ПИСЬМЕННОЕ ЗАДАНИЕ = Подхватите очерк об Ольге Фокиной и продолжите его сразу после последнего приведенного предложения.

И если он часть своей тяжести перекладывает на читателя, это не значит, что у него есть стремление облегчить себя, нагрузить нас своими страданиями, чтоб не страдать самому.
Нет, не для того горит и мучается сердце поэта! Оно всегда бескорыстно, всегда устремлено к свету разума и добра, и в непосильной работе оно часто сгорает или разрывается, отдавая все, что в нем есть, до последней горячей капли крови, людям и искусству.
Поэзия всегда стремилась открыть в мире прекрасное, и своими муками доказывали поэты, как долог и тяжек путь к красоте и постижению смысла жизни.
Поклонимся же низко за эту благородную работу стихотворцу и пожелаем ему того, чего желали странники Востока друг другу: «Торопись обрадовать добрым словом встречного, может быть, в жизни не придется больше повстречаться».
<sub>1979 </sub>
Песня добра и света
В старину бытовало слово «сочинитель», которое со временем заменилось несколько нейтральным словом «писатель», быть может, потому, что развелось так много пишущих что угодно, когда угодно и о чем угодно, а вот сочинителей в литературе, в особенности в поэзии, стало совсем мало. Людей же, слагающих стихи, и вовсе единицы.
К этим немногим относится Ольга Фокина.
Однажды, когда дети Ольги были маленькими и не оставляли времени для работы, но стихи ее все равно появлялись в периодике, я спросил, когда же она пишет? «А вот когда укладываю детей или хожу куда — и складываю стихи. Потом записываю. Да вот записывать-то некогда… уж дождусь лета, деревни…»
Она почти не знает слова «черновик», слагая стихи и отделывая их начисто в голове. Мне довелось встречать еще одного поэта, который на обычный вопрос, как он пишет стихи, отвечал: «Очень просто. Беру лист бумаги, ставлю сверху „Н. Рубцов“ и записываю их столбиком».
Если о пишущих стихи, о их напряженной работе можно составить представление по рукописям, то никогда и никто не узнает, какой процесс происходит внутри поэта, слагающего стихи «про себя». По складу и ладу строк кажется, что стихи родились сами собой, как песня у веселой птицы, и лишь по ранней седине, усталости и печальному облику поэта остается заключить: не так-то уж все легко, как кажется.
Однако по облику Ольги Фокиной ничего не угадаешь. Когда ее ни встретишь, она деловито-улыбчива, скромна, к людям приветлива, вечно занята хлопотами, детьми и на привычный вопрос: «Как живешь?» — нисколько не рисуясь, не играя в бодрячество, отвечает: «Хорошо!»

ПРЕДОСТАВЛЕННЫЕ ДАННЫЕ =
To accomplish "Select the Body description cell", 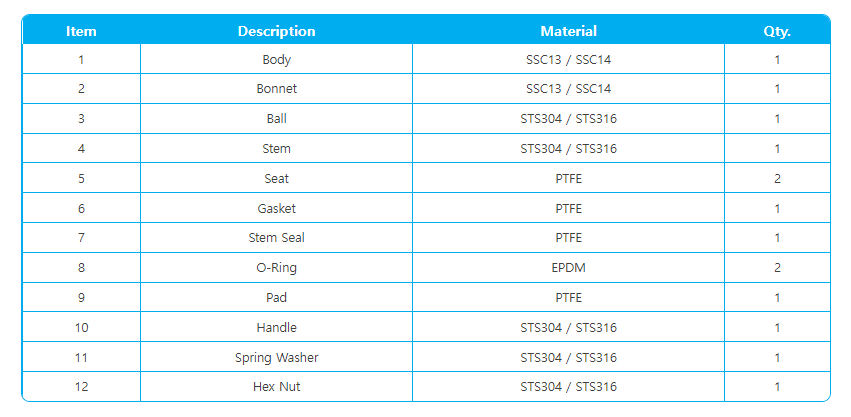I will 276,59.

ОТВЕТ НА ЗАДАНИЕ =
Все у нее хорошо, все ладно, и глаза светятся, как и прежде, молодо, ясно, душевным здоровьем веет от нее. Помню, когда учился на Высших литературных курсах и жил в общежитии Литинститута, видел Ольгу не раз, круглолицую, улыбчивую, с челочкой на лбу, в розовой шелковой кофточке, которая, видимо, и была ее единственным праздничным нарядом, вывезенным из деревни, где она уже поработала медиком, да сундуков не накопила, зато так и пыхала румяным детством, резвой юностью, и стихи той поры были очень похожи на компанейскую девушку, к себе строгую и в то же время общительную, которой последним куском поделиться, кого-то пригреть, кому-то помочь никакая не тягость, а душевная необходимость.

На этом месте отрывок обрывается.